WHAT IS EXPECTED:
From the entries below, work out the number of lines that hold the word "computer", and give that number alone.

[Collected data entries]
----------------
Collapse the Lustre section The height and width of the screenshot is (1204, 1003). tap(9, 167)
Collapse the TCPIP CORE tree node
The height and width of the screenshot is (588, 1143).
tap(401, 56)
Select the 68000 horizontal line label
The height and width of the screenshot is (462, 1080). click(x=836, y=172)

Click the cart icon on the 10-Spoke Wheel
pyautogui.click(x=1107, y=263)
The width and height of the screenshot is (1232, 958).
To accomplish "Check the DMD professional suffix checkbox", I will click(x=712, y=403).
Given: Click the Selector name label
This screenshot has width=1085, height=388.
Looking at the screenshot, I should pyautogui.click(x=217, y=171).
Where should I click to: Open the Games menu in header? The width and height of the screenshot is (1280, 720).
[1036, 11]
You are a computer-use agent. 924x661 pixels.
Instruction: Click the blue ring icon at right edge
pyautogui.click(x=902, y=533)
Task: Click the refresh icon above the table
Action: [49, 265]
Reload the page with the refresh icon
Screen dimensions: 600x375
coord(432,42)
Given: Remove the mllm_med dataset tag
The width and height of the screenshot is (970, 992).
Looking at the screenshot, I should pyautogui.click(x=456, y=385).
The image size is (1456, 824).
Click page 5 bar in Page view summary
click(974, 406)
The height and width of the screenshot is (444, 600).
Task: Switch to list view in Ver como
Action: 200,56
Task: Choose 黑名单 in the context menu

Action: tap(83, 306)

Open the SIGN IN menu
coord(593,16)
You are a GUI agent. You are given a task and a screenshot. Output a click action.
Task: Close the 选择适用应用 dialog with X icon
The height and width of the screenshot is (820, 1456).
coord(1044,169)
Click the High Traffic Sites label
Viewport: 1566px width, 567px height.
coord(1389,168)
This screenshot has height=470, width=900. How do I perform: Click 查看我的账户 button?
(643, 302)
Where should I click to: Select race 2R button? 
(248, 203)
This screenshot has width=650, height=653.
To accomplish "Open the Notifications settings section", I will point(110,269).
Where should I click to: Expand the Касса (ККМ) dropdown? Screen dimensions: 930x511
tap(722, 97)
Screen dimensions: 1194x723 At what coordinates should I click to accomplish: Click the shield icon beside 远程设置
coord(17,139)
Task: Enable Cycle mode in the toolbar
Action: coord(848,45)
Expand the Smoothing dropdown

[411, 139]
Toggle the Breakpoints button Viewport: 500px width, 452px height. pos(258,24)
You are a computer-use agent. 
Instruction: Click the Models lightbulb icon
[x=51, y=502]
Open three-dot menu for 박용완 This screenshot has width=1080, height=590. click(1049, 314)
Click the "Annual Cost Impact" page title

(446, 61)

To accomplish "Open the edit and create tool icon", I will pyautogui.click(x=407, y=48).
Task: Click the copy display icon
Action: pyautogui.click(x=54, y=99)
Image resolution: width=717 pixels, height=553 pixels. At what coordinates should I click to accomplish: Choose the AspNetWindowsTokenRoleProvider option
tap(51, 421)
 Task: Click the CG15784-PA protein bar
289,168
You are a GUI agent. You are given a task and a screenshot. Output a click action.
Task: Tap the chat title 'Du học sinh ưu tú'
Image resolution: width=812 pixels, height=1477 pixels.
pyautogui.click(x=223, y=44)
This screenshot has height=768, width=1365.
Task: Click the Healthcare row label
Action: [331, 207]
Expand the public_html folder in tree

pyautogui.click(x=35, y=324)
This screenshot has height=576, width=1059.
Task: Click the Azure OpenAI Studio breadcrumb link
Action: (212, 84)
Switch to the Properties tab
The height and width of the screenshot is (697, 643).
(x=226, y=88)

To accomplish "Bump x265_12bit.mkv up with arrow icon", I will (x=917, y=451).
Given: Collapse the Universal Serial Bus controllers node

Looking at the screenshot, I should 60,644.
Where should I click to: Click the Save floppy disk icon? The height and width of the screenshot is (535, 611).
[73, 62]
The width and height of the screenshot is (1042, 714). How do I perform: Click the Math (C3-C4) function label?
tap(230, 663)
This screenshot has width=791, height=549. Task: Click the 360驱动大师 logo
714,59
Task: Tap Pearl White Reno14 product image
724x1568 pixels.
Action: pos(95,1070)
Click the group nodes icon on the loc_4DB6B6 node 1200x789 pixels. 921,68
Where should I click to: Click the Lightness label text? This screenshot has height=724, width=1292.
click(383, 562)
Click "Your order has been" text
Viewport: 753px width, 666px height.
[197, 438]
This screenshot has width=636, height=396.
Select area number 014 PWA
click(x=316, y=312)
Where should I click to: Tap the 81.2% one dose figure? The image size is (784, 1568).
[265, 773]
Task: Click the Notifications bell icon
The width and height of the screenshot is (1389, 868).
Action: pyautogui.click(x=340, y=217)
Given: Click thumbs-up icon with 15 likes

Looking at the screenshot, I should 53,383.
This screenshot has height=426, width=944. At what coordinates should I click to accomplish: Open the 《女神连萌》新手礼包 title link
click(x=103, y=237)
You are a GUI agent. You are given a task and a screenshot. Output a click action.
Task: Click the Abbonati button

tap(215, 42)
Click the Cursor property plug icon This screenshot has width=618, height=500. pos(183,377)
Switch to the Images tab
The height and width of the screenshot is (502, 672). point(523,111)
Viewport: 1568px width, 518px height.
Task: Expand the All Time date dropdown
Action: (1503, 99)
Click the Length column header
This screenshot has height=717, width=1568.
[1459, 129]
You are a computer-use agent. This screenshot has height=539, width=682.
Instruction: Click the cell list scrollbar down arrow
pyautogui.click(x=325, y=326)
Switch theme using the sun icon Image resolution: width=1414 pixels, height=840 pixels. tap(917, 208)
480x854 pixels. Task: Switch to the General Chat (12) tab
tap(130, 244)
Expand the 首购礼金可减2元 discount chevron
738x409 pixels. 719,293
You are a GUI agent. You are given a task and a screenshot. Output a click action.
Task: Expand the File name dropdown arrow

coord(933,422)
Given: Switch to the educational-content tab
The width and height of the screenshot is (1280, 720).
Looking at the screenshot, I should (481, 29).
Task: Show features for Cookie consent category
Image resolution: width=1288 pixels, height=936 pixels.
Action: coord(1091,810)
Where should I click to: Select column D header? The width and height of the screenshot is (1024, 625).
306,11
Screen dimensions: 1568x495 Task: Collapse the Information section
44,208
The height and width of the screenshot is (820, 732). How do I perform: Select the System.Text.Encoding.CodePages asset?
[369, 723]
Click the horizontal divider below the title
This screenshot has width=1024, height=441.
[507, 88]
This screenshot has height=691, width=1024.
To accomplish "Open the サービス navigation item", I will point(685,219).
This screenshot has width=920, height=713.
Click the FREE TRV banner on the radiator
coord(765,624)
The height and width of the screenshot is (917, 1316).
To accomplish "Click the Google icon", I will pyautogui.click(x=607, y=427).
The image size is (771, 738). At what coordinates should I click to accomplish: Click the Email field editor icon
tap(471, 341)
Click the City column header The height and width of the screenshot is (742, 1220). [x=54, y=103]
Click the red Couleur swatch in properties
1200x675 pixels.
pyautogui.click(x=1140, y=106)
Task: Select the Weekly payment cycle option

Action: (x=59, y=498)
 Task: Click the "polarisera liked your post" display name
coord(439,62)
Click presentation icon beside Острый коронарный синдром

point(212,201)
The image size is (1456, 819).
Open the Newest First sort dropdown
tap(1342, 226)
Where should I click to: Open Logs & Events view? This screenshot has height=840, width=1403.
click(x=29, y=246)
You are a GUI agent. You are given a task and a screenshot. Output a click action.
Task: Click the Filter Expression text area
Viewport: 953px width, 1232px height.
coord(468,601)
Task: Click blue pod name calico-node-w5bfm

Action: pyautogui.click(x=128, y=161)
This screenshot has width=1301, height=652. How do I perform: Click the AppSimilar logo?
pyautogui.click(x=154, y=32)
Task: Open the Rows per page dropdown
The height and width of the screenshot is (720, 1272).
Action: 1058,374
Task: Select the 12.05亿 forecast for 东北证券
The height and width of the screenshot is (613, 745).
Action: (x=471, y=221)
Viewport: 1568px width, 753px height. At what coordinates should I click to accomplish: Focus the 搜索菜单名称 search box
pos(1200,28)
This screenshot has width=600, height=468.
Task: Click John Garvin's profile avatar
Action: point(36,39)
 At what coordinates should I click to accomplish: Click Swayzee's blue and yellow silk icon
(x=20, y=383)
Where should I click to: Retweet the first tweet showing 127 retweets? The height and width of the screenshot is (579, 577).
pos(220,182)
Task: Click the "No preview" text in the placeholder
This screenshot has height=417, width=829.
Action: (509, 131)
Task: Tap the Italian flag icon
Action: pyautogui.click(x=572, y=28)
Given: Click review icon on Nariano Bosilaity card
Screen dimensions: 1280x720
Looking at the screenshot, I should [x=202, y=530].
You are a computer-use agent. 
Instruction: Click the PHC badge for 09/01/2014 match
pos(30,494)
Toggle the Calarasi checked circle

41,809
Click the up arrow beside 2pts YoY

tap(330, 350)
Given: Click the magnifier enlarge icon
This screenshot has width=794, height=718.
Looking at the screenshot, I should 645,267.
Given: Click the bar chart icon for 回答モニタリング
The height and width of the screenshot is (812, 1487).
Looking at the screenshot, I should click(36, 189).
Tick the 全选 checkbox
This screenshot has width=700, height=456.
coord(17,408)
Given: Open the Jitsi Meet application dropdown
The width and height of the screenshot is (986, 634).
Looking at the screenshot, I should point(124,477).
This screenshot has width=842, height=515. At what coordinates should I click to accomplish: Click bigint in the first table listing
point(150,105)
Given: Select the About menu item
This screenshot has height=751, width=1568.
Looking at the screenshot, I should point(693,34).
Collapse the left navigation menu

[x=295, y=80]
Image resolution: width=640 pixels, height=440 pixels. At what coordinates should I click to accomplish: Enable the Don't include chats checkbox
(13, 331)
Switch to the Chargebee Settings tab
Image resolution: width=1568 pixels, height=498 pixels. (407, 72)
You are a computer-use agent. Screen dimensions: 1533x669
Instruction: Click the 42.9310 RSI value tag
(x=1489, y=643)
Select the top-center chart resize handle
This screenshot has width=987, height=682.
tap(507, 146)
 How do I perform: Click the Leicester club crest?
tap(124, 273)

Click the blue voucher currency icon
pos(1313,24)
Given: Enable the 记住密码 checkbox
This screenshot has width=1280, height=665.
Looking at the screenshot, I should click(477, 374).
----------------
PROBLEM SOLUTION:
5